A gentle 20-25 minute shakeout run designed for the day before or two days before your target race. The purpose is not to build fitness — it’s to loosen your legs, maintain neuromuscular activation, and keep your body moving without creating any additional fatigue. This session is appropriate for all ability levels racing sprint, Olympic, or 70.3 distance events. Do not skip it thinking more rest is better; research consistently shows that a short activation session the day before racing produces better results than complete rest.

Warm Up

  • 5 minutes walking to arrive at your running start point — no rushing
  • Gentle leg swings and ankle circles on the spot: 10 each direction

Main Set

  • 15-20 minutes easy running: Zone 1 only — you should be able to hold a full conversation throughout.
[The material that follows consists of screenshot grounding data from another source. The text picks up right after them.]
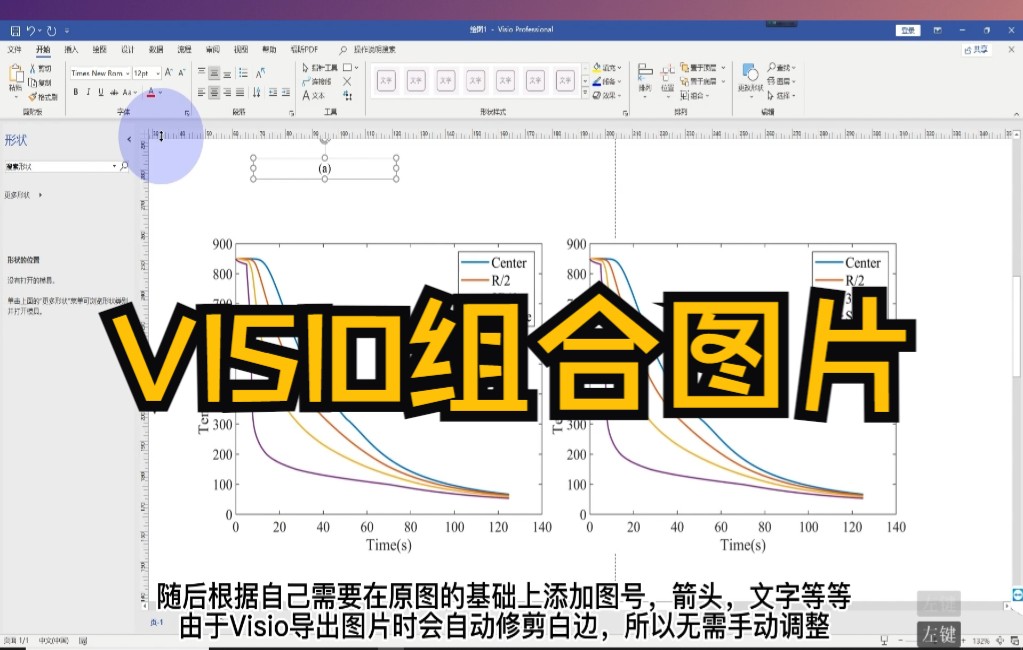Click the Change Shape icon in the Edit group
The image size is (1023, 650).
(x=749, y=73)
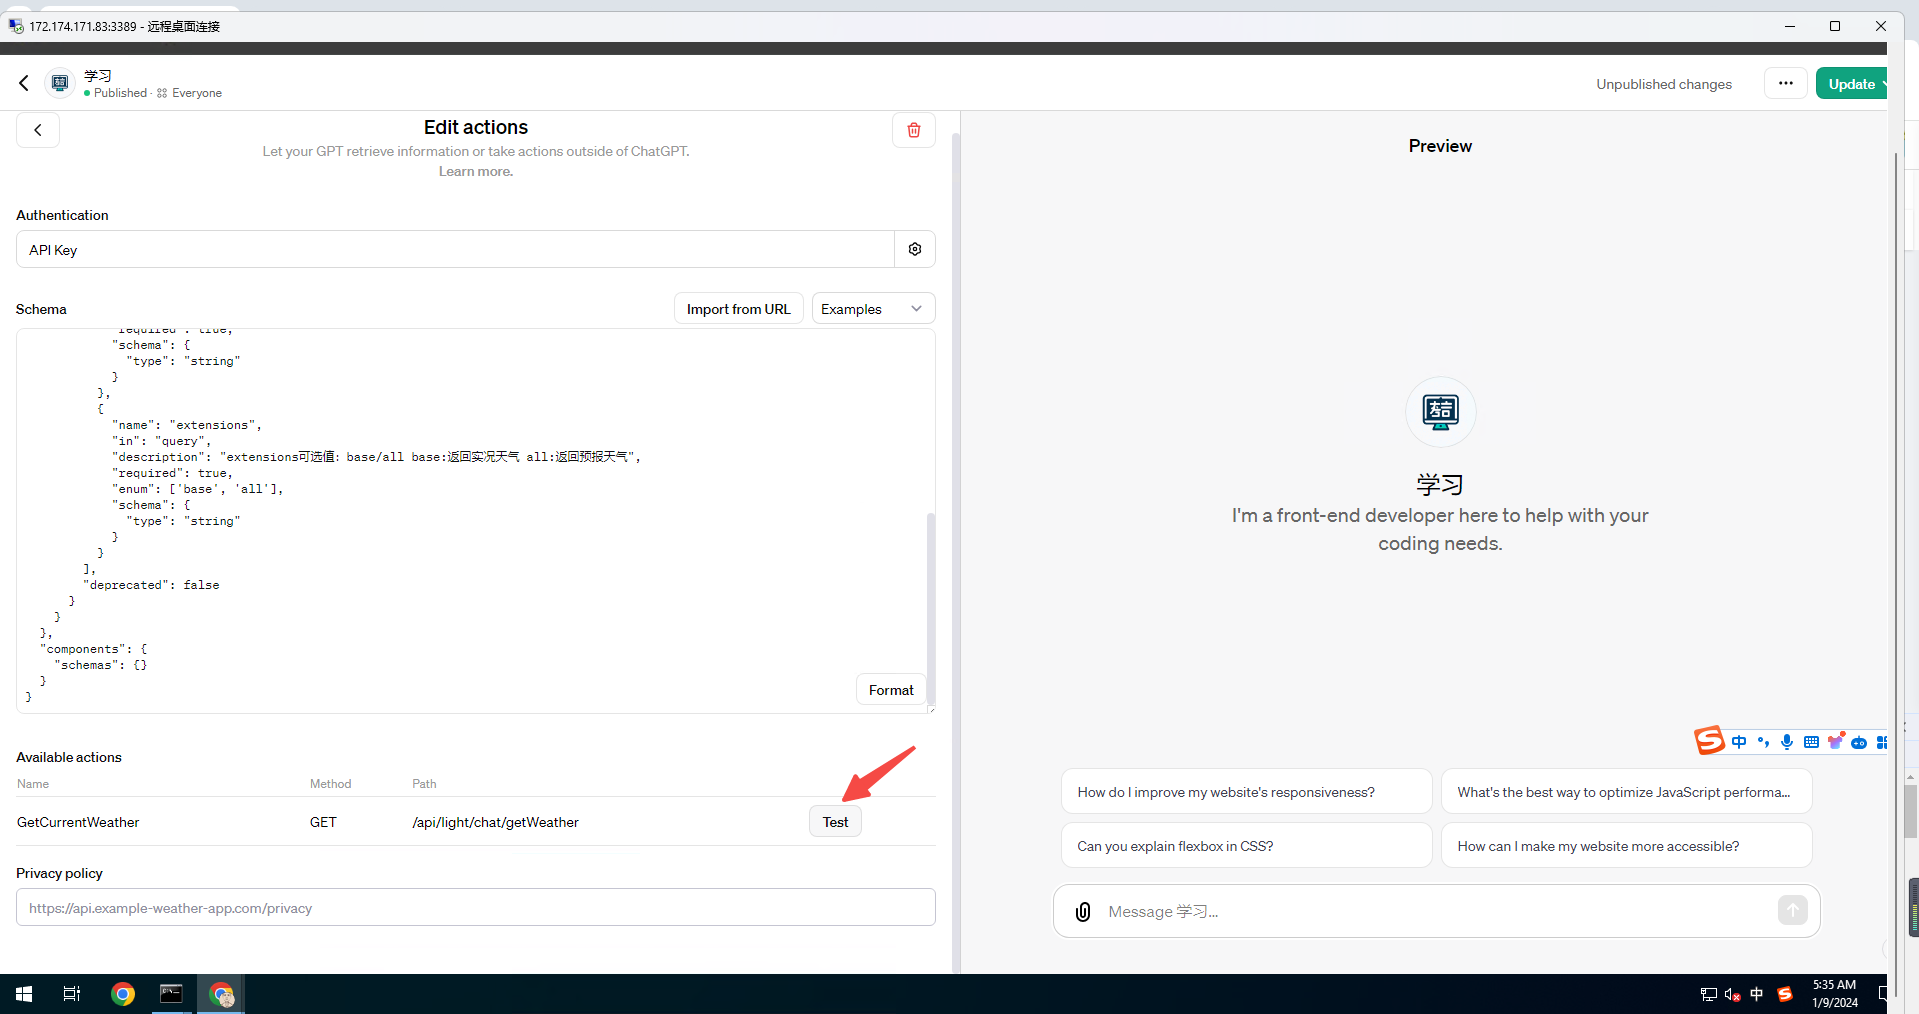1919x1014 pixels.
Task: Click the GPT avatar icon in header
Action: [60, 84]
If you find yourself pushing harder because you feel good, consciously slow down. This is not a workout.
  • 3 × 20-second strides: At the end of the easy run, do three short strides at approximately 85-90% effort with 60 seconds walk recovery between each. These wake up fast-twitch fibres and leave your legs feeling springy rather than heavy.

Cool Down

  • 5 minutes walking back to your car or home
  • Light stretching only — no deep static stretches the day before racing
  • Hydrate and eat your normal pre-race day meal

Coach’s Notes

The three strides at the end are the most important part of this session — they tell your nervous system that speed is expected tomorrow, which primes neuromuscular recruitment for race day. Keep the easy portion genuinely easy; your perceived exertion will feel lower than normal due to the taper, but that’s exactly how it should feel. Leave this session feeling fresher than when you started. If you’re doing this two days before your race, you can optionally include a short 10-minute swim the following day as a final activation session before race morning.

Training at your own risk. The information provided is for general guidance only and is not a substitute for professional medical advice. Please consult a doctor before starting any new exercise programme, especially if you have any pre-existing health conditions.